Please copy, exactly as they appear below, the lines from the one containing "eco living (512, 1967)" through the one containing "Healthy Hair (564, 2146)".

── AVAILABLE DATA ──

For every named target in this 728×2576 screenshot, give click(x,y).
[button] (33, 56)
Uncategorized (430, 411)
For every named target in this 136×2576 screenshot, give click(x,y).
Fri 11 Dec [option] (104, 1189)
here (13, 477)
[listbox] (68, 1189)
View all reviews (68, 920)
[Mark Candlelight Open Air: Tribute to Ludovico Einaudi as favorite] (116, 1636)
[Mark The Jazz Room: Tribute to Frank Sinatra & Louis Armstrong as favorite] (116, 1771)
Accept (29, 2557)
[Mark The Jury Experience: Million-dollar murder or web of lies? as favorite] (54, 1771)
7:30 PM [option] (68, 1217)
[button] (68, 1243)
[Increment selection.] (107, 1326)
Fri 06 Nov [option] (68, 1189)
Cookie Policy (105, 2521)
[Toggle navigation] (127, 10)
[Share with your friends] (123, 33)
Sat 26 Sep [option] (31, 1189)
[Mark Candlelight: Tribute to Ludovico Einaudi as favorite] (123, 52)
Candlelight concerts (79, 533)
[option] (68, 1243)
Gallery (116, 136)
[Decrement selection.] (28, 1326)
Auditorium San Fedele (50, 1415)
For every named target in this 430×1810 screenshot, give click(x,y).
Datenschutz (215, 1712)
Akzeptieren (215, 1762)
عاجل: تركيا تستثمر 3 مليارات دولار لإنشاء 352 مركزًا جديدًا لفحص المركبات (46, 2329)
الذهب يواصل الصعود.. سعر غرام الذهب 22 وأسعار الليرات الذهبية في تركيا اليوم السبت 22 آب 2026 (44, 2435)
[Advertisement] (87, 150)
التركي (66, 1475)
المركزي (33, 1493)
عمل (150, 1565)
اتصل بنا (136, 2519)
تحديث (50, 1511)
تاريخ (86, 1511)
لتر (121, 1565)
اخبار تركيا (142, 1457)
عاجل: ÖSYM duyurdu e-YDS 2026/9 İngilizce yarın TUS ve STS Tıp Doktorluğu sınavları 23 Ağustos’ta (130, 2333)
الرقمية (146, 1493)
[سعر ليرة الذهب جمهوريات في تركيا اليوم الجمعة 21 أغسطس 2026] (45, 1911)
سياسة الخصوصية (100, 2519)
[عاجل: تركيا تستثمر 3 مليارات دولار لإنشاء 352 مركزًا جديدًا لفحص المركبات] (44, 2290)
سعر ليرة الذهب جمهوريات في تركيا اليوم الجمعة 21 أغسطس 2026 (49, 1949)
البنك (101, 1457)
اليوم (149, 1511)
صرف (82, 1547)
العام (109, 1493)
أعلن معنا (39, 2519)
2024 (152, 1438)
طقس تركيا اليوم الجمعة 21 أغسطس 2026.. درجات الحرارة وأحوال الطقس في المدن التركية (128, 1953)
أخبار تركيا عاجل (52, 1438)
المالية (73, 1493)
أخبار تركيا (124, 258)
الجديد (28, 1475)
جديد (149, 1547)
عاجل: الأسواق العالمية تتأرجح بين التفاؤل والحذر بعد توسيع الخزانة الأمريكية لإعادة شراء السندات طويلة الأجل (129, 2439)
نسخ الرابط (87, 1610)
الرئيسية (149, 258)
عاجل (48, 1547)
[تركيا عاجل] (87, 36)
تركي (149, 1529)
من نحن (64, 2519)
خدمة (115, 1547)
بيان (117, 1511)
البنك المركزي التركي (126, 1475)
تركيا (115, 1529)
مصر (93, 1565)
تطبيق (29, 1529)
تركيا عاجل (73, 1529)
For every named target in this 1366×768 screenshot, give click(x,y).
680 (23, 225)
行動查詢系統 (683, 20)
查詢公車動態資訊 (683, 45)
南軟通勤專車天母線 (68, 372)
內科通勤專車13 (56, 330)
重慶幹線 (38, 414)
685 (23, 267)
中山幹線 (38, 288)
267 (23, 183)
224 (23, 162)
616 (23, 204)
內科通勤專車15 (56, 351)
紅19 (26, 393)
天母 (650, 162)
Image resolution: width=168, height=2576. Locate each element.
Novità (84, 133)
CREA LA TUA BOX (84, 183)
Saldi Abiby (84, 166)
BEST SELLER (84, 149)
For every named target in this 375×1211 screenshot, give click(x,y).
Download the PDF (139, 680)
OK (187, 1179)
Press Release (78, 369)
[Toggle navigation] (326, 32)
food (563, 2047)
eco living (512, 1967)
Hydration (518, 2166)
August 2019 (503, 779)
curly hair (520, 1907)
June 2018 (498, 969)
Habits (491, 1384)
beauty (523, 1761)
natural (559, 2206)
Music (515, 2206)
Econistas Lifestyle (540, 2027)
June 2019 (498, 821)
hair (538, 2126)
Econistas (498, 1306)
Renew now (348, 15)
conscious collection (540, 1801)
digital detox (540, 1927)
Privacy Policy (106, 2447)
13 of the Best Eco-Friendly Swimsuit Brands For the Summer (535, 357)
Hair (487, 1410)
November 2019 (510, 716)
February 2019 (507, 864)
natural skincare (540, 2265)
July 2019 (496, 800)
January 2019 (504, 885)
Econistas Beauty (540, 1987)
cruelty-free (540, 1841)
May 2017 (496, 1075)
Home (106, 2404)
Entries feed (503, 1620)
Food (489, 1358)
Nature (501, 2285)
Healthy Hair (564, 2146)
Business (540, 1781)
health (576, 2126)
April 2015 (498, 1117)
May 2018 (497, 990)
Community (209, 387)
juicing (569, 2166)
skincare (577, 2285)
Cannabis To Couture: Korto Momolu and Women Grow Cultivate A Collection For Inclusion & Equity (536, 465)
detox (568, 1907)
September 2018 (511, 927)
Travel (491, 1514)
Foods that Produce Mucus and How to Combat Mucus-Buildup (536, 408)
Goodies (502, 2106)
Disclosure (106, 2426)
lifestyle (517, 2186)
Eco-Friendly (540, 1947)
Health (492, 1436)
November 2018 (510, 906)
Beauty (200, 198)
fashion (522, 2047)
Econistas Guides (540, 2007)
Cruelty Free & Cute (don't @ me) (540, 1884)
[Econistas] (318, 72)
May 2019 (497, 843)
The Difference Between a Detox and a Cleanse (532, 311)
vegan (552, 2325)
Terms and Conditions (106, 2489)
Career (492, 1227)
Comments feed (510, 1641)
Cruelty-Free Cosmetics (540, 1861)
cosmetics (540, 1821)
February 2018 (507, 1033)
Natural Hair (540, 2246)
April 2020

───

RESULT:
eco living (512, 1967)
Hydration (518, 2166)
August 2019 (503, 779)
curly hair (520, 1907)
June 2018 (498, 969)
Habits (491, 1384)
beauty (523, 1761)
natural (559, 2206)
Music (515, 2206)
Econistas Lifestyle (540, 2027)
June 2019 (498, 821)
hair (538, 2126)
Econistas (498, 1306)
Renew now (348, 15)
conscious collection (540, 1801)
digital detox (540, 1927)
Privacy Policy (106, 2447)
13 of the Best Eco-Friendly Swimsuit Brands For the Summer (535, 357)
Hair (487, 1410)
November 2019 (510, 716)
February 2019 (507, 864)
natural skincare (540, 2265)
July 2019 (496, 800)
January 2019 (504, 885)
Econistas Beauty (540, 1987)
cruelty-free (540, 1841)
May 2017 (496, 1075)
Home (106, 2404)
Entries feed (503, 1620)
Food (489, 1358)
Nature (501, 2285)
Healthy Hair (564, 2146)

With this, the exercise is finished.